Segment Start: TEXT FOR ANALYSIS

DMI Blog

Elizabeth Hartline Green

Not caring for the health of children

For anyone who has picked up a newspaper in the last few months, the news that President Bush has decided to make it much harder for states to expand eligibility for the State Children’s Health Insurance Program beyond 200 percent of the federal poverty level is unsurprising. Bush has been threatening to veto a bill that would increase funding and access to the program for a while now, claiming that it will encourage people to not use available private insurance options. The new policy will not allow states to extend coverage unless they enroll 95% of children who are eligible at 200% of the poverty level (something which no states have been able to do). If states do meet that eligibility percentage, they also must certify that every child whose family makes over 250% of the federal poverty level has been without insurance for at least a full year.

This leaves me with one question: why are we using the health of children as a pawn to make a political point about socialized medicine? Certainly, states should do everything they can to maximize enrollment, but that could be more easily done through easing the somewhat complicated process and increasing access to information. We probably aren't doing enough to reach all the children who are eligible for the program, and this group should be tapped out. But reaching all of these children will be exceedingly difficult to do without an increase in funding for the efforts (something Bush is not willing to allocate money towards). Should states who want to expand the program to cover more children really be banned from doing so? Besides this, there's the fact that several states, with federal approval, already cover children beyond the 200% line—this guideline is promising to wreak havoc on their current systems and on the families who will have coverage withdrawn.

Segment End: TEXT FOR ANALYSIS

» TRY IT: Carry the blog post on the State Children's Health Insurance Program forward, picking up after its final sentence.

Segment Start: SUPPLIED MATERIAL

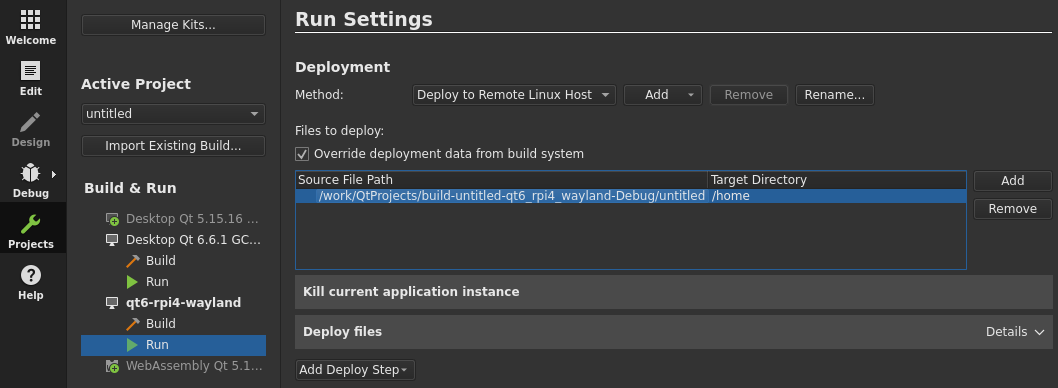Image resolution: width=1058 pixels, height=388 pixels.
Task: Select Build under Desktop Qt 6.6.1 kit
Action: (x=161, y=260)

Segment End: SUPPLIED MATERIAL
Segment Start: SUPPLIED MATERIAL

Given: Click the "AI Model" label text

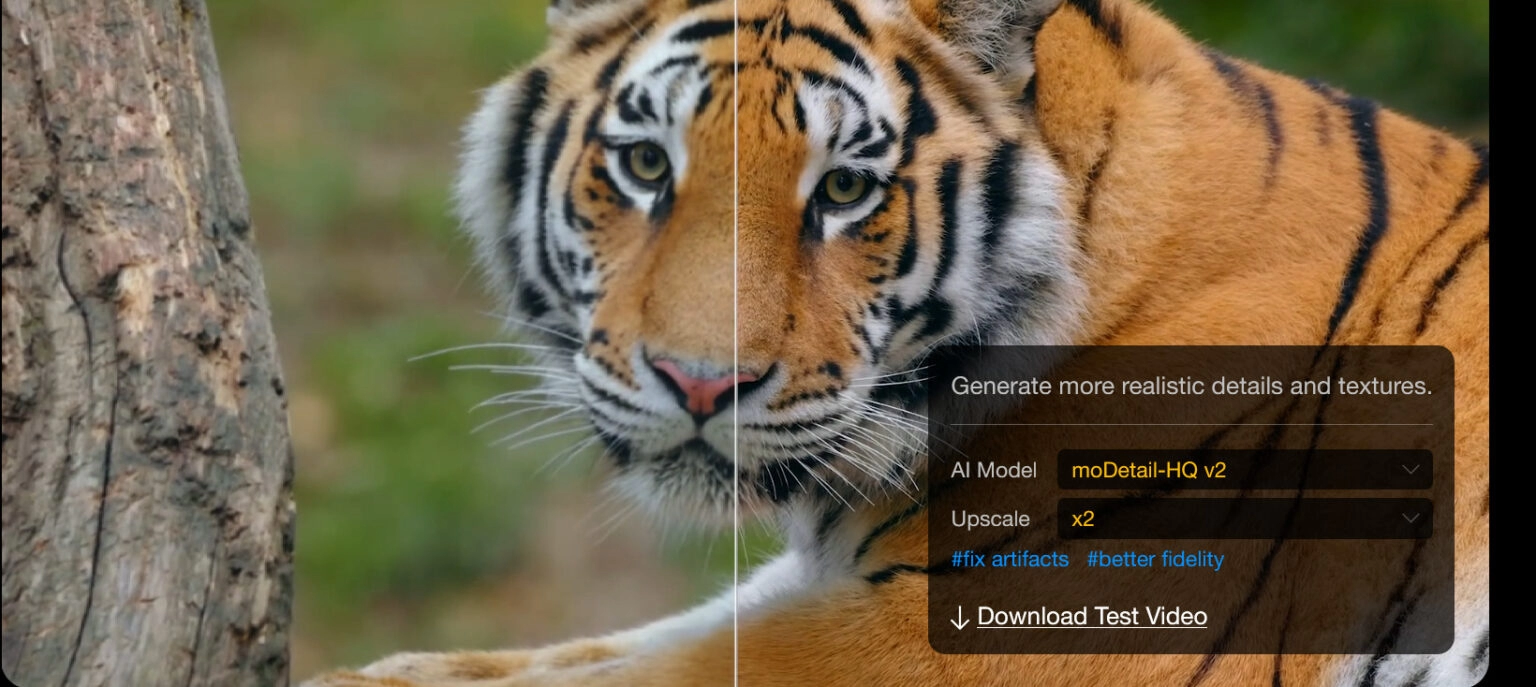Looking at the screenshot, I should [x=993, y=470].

Segment End: SUPPLIED MATERIAL

» EXPECTED ANSWER:
Then there's the other factor that makes this policy change suspicious: the one-year requirement. So, if you recently switched to a job that doesn’t provide insurance from one that does, or for some reason lost your coverage through work, you would have to let your kids go without insurance for an entire year before they could be covered. It seems that President Bush wants so badly to make the point that he will not accept universal health care of any sort that he is willing to sacrifice the health of middle-class children to a principle.

This is bad policy at its finest, along with a subversive effort to undermine the legislative process by changing guidelines. New York and other states are promising to fight the new rules. Let’s hope that the states win this one, or we could see consequences in the well being of our children.